Internet aż huczy od relacji zadowolonych grzybiarzy, którzy wynoszą z lasów pełne koszyki grzybów. W mediach społecznościowych dzielą się oni zdjęciami swoich zbiorów, a na stronie grzyby.pl. publikują relacje z grzybowych łowów. Z ich opowieści wynika, że grzybów jest dużo, jednak na wielu z nich mieszkają niechciani lokatorzy.
"Z wilgotnego mchu masowo wychodzą podgrzybki. Ślimaki i skoczogonki szaleją. Mimo to udalo się nazbierać pełen koszyk. Podgrzybki, koźlarze pomarańczowe, płachetki, trzy borowiki" - napisał miłośnik grzybów z województwa kujawsko-pomorskiego.
"Dziś tylko godzina w okolicach Radojewa. Rydze nadal są, ale bardzo dużo robaczywych, zwłasza te w trawach. Poza tym bardzo dużo maślaków" - skomentował grzybiarz z Wielkopolski.

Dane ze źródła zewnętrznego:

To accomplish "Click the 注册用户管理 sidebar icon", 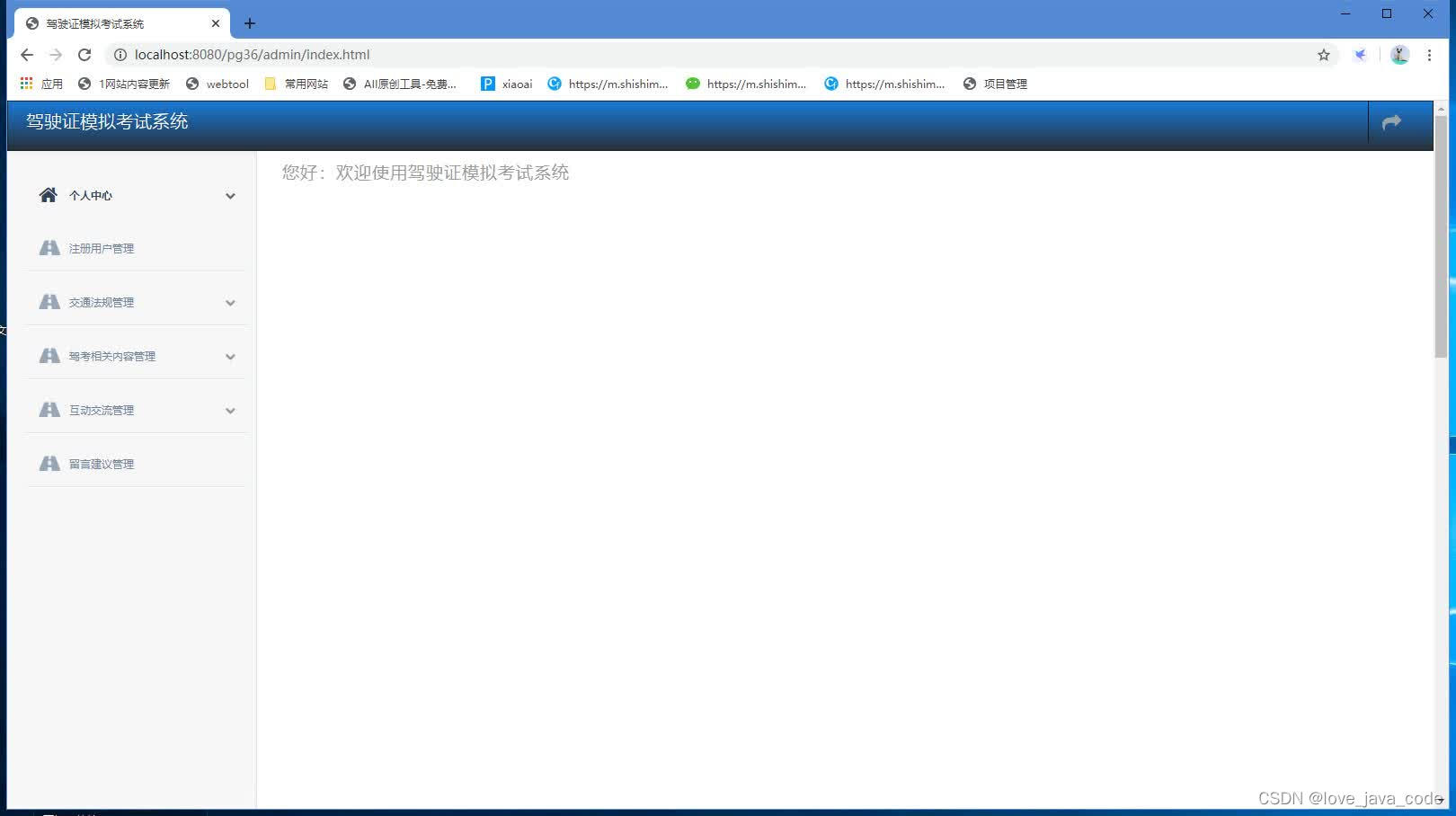I will (49, 248).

"Intensywna i szczegółowa eksploracja kilku miejscówek dała całkiem przyzwoity wynik. 20 prawdziwków, 13 podgrzybków, jeden maślak, trzy kozaki i 25 kolczaków. Znalezione w sosnach i bukach, a także przy pojedynczych większych dębach. Las woła o deszcz, robale zasiedlają około 30 proc. grzybów, grzybiarzy razem ze mną czterech" - czytamy w relacji ze Śląska.
Z mapy występowania grzybów dostępnej na stronie grzyby.pl wynika, że zbiory są szczególnie udane w województwie lubuskim, niedaleko granicy z Niemcami. Gęsto jest także w województwie łódzkim, wielkopolskim, lubelskim oraz pomorskim. Najmniejsze zbiory odnotowują grzybiarze z południa kraju.
Choć grzybów w polskich lasach jest sporo, miłośnicy grzybobrań czekają na deszcz. Jak zapowiada się pogoda na najbliższe tygodnie? Czy będzie co zbierać?
"W nadchodzącej dekadzie prognozowana jest dość sucha i ciepła (także nocami!) pogoda. Będzie to sprzyjało szybszemu przebiegowi wysypu grzybów, ale też i wyhamowaniu tam, gdzie wody z opadów było najmniej. [...] W perspektywie tygodnia-dwóch można się spodziewać wygasania letniego wysypu i oczekiwania na właściwy jesienny. Spodziewam się (o ile pogoda będzie w miarę typowa w drugiej połowie września), że w tym roku będziemy mieli jeszcze pokaźny jesienny wysyp grzybów, raczej dopiero w październiku, niż w końcu września. Dotyczy to zwłaszcza nizinnej części Dolnego Śląska, Lubuskiego i północy Wielkopolski" - czytamy w prognozie synoptyka portalu grzyby.pl.